Time Limits for Claims
The individual’s right to claim compensation for injuries caused by the negligence of a party other than the victim is enshrined in British law. This right is not without qualification, however. One important such qualification is the restricted time period in which claims for compensation can be brought against the apparently negligent party.
Out of Court SettlementThe time limit within which an individual can bring a compensation claim depends upon the type of claim, and on the situation of the individual. In the majority of cases, compensation actions can be settled between the parties out of court, thus removing the necessity for a potentially lengthy legal process. In these circumstances the legal time limits may not apply, although it is likely that you will find that the negligent party will refuse to pay compensation even out of court if your complaint is lodged after the relevant time period.
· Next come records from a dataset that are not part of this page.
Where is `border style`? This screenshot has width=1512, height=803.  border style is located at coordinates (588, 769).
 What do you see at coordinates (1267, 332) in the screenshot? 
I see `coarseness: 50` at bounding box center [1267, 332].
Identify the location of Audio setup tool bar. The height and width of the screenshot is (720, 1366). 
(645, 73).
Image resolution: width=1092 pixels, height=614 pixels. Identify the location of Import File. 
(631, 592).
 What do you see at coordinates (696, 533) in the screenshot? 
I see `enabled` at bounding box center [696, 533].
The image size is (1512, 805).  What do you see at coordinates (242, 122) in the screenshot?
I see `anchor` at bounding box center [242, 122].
Generally speaking, there is a three year limit in which compensation claims must be made. That is, you must begin legal proceedings within a three year period after the date of the original injury. In most cases this poses no problem; usually it is obvious when an injury has taken place, for example in a car crash or as a result of an occupational accident. If a claim is lodged after this period has expired, the court is likely to throw your case out by default.
Date of KnowledgeClearly, however, this time period can pose significant problems in some circumstances. In many cases, it is not clear that an injury sustained may lead to significant problems. A sprained ankle, for example, can sometimes become a chronic complaint which might have a significant impact on your life.
As a result, the three year time period does not necessarily begin when the accident actually occurred. Rather, it could also begin at the ‘date of knowledge’; that is, the point at which it is ascertained that a complaint-worthy condition was caused by the accident in question. The three year period can thus begin from the date of the accident or the date of knowledge – whichever is later.
There are a number of exceptions to this rule. Primarily, the three year period will be suspended if the individual who suffered the injury was a minor at the time. In these cases, it will begin only when the victim reaches the age of 18, or 16 in Scotland. Similarly, the three year period is suspended indefinitely for those suffering from a mental disability, which is judged to have potentially had an impact on their knowledge of their condition or their ability to get redress.
Asbestos ClaimsThe three year period is particularly important for sufferers of mesothelioma, a terminal disease caused by exposure to asbestos. This may not manifest itself until some years after the original incident, and so the three year limit begins from the date upon which it is ascertained that the condition was caused by the exposure.
Further information on mesothelioma is available in an article elsewhere on this site. The time period is also altered for cases in which the condition caused by the incident is fatal. In these situations the three years will begin either at the point of death, or from the date of knowledge if causation is only established after death.
Finally, it should be noted that the Criminal Injuries Compensation Authority (CICA) has a strict two year time period in which compensation claims can be brought for the victims of violent or sexual attacks. Again, further information on CICA is available elsewhere on this site.